Justin Sullivan / GEtty

Ben Carson’s pyramid scheme, er, campaign is starting to collapse.

Over the past few months, numerous reports have emerged suggesting that Carson’s campaign staffers are great at enriching themselves and ... not much else. Carson has raised millions over the past year, but most of that money has stayed within the campaign: Carson spends big on marketing and direct mail campaigns, but the firms hired to handle these efforts are often run by people with ties to his campaign. In other words, Carson would pay people twice: once as staffers and a second time as outside help. 
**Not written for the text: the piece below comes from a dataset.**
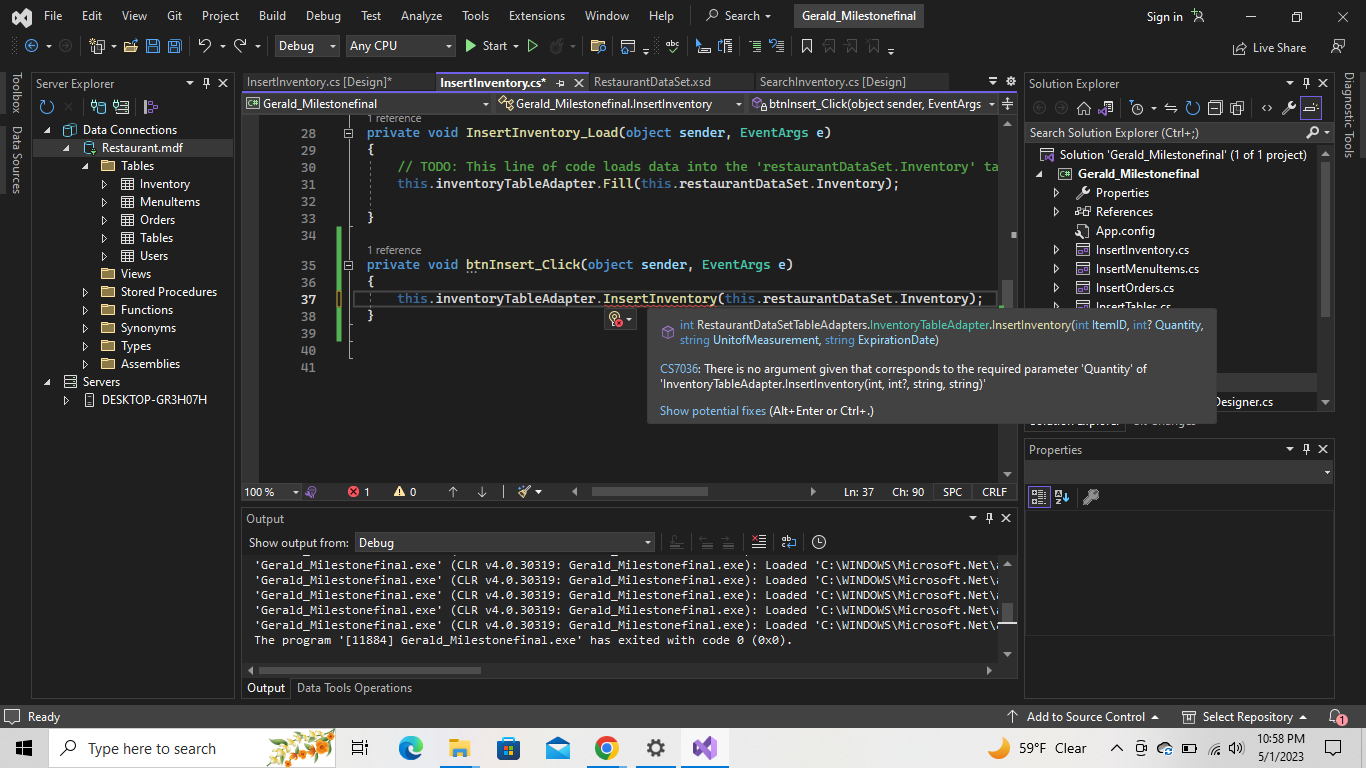Image resolution: width=1366 pixels, height=768 pixels.
Task: Click the Show potential fixes link
Action: [x=712, y=410]
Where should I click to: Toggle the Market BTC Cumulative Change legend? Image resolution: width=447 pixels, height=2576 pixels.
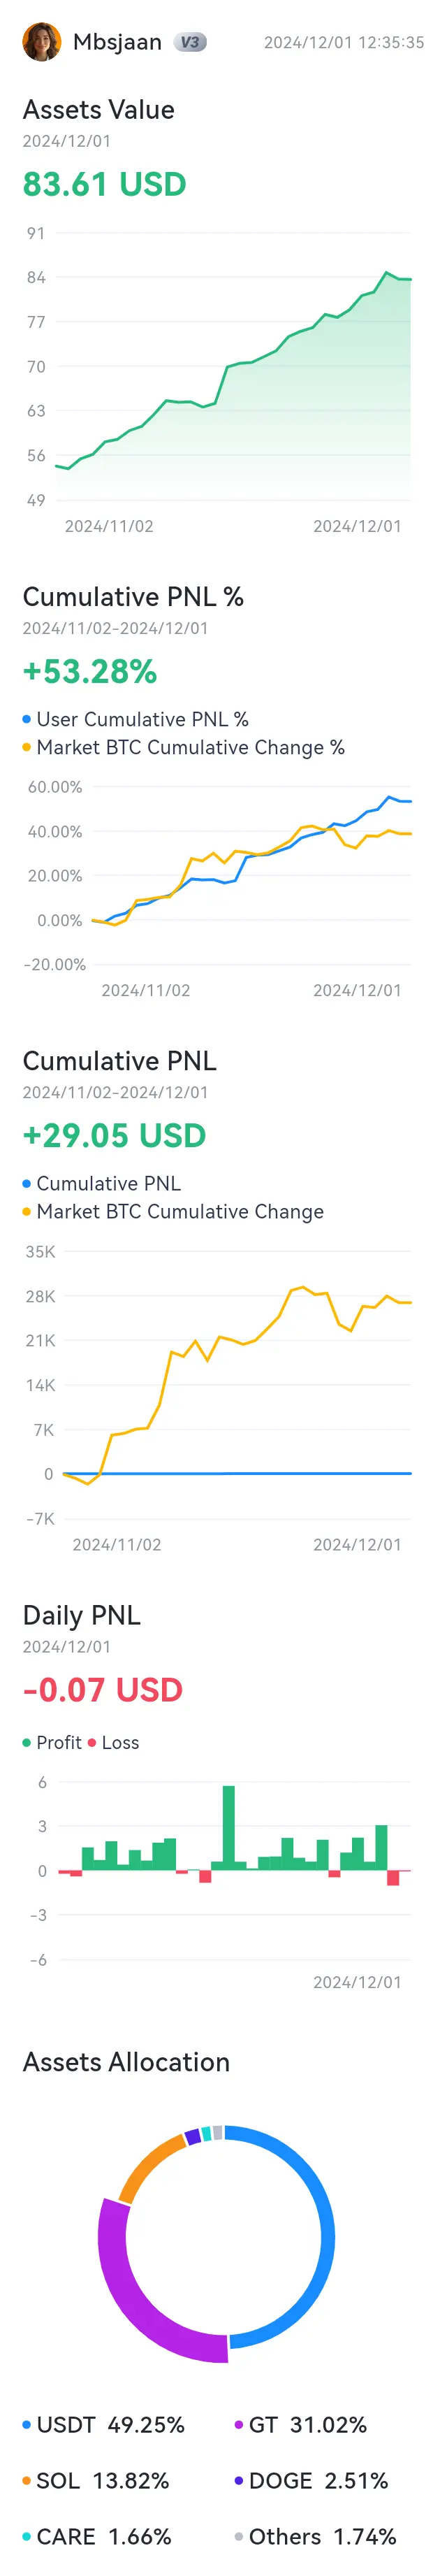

This was, as many people pointed out, probably unethical, but also totally unsustainable. And it seems like the bottom has finally fallen out. The Washington Post reports that Team Carson is running out of cash and is cutting 50 staff positions and slashing salaries as a result. The Carson campaign has seen several departures over the past two months: a number of advisers have resigned, citing Carson’s lack of foreign policy expertise (to say the least) and/or the campaign’s mismanagement of funds. Carson’s campaign manager Dean Parker resigned in January after taking heat for paying himself $20,000 a month. 

This seems like the middle of the end for Carson—after months of controversies involving his campaign’s spending, he’s finally cutting back. But it’s almost certainly too late. If he doesn’t shock in New Hampshire or South Carolina, he’s cooked.